ネットワークAPIを活用して新たなエコシステムを構築する取り組みやその展望について紹介。

来るべき6G時代、ノキアが考える「キャリアが5G SAで稼ぐ方法」

 携帯電話基地局の機器やITソリューションを手がけるノキア(NOKIA)ソリューションズ&ネットワークは11日、記者向けの説明会を実施した。3月にスペインで開催されたモバイル関連の総合展示会「MWC2024」で紹介された最新製品や、5G/5G Advance/6Gに向けての同社の取り組みや考えなどが紹介された。

■ 業界をリードするノキア

 ノキアソリューションズ&ネットワークス 代表執行役員社長の加茂下哲夫氏は、ノキアの2023年度売上高が223億ユーロ(約3兆8000万円)、営業利益率は7.6%と紹介。事業別に見ると、無線ネットワークに関するモバイル事業が98億ユーロ(約1兆7000億円)、IP製品に関するネットワークインフラ事業が80億ユーロ(約1兆4000億円)、コアビジネス関連のクラウド&ネットワーク事業が32億ユーロ(約5000億円)の前年度売上を記録している。

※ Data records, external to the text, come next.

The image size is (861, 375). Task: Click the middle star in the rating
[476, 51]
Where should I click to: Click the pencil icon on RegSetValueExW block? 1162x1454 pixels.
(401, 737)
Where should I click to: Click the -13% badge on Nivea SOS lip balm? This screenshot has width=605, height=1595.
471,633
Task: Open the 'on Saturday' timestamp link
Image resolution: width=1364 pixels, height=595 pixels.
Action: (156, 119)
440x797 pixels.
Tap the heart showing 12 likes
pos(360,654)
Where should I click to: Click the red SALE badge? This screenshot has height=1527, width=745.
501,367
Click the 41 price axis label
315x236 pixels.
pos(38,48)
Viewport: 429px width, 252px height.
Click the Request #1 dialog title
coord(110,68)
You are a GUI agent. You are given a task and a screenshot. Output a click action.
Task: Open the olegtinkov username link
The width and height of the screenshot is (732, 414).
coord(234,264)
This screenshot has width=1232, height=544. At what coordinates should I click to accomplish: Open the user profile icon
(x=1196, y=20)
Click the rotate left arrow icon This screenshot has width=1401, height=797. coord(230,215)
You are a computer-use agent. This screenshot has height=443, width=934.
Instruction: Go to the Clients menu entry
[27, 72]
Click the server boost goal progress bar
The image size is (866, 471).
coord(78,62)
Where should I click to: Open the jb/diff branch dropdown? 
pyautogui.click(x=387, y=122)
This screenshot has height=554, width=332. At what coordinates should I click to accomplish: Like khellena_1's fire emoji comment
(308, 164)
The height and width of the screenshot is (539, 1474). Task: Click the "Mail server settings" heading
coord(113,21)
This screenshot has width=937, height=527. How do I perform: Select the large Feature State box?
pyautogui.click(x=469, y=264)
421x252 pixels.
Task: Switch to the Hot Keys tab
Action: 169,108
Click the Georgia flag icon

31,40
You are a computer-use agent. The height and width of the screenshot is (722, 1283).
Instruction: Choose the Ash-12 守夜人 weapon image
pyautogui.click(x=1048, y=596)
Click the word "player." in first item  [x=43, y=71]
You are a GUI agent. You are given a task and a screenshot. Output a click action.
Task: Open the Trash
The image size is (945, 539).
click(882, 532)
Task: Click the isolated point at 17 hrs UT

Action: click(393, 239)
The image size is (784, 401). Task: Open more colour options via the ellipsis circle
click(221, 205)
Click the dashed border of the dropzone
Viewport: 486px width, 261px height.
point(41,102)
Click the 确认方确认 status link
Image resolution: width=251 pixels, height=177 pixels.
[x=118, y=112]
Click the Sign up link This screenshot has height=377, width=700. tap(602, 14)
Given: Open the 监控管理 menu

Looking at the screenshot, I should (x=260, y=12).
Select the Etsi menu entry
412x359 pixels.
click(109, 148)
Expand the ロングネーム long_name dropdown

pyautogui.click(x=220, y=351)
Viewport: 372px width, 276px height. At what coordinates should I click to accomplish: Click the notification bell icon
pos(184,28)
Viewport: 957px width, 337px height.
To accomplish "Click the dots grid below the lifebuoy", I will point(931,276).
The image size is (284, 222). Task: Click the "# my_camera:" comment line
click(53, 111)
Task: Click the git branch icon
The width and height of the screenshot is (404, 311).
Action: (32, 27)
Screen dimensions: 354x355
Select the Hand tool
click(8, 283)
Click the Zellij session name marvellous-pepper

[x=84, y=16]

 いずれの事業も、業界をリードする立場にあるといい、加茂下氏は「エンドツーエンドでソリューションを提供しているのは、中国以外ではノキアが唯一の会社」とコメントする。

■ 6Gの技術進化に求められる要件

 技術戦略本部長 ストラテジー&テクノロジーの高岡春生氏からは、「2030年時点のデータトラフィックは、現在と比較して4倍以上、1デバイスあたりの月間使用量は50GBを超えるだろうと予想されている」と指摘。また、デバイスエコシステムの拡大で、スマートフォンにAIや最新機能が導入されたり、IoTデバイスや法人が利用する特殊なデバイスなどが登場したりすることが予想され、新たな技術を採用するごとに、ネットワークに与える影響も大きくなってくると説明する。

 これらの課題に対し、6Gで対応するためには、AI主導の価値をどうやって生み出すかというアプローチが必要になってくると高岡氏は話す。たとえば、APIやセンシング技術を使った新たな収益モデルを生み出すことや、無駄のない環境に優しい設計やシンプルな構成、自動化を伴い、高いパフォーマンスとコスト効率の両面に対応することの両面に対応することが求められると考えているといい、これらの対応には「6Gでなければ対応できない世の中になってくる」と自身の見解を述べる。

 あわせて、環境に優しいサステナブル性能やセキュリティ性能、誰もが手頃な価格でネットワークにアクセスできるアクセシビリティ/アフォーダビリティ性能も重要な要素になってくると次世代ネットワーク「6G」に求められる要件を紹介する。

■ 6G時代のビジョンとユースケース

 高岡氏は、これまでの2G~5Gにかけて、ネットワークの役割が世代によって変わってきているとし、5Gでは、センサーなどのデータのやりとりを活性化しようとしていると解説。6G時代では、人間の世界とデジタルの世界、物理的な世界が相互に融合しあい、中央のネットワークがうまく結びつけるようになるのではないかと説明。デジタルツインのようなアプリケーションが続々と誕生し、革新的、飛躍的に伸びていくといった世界が考えられるという。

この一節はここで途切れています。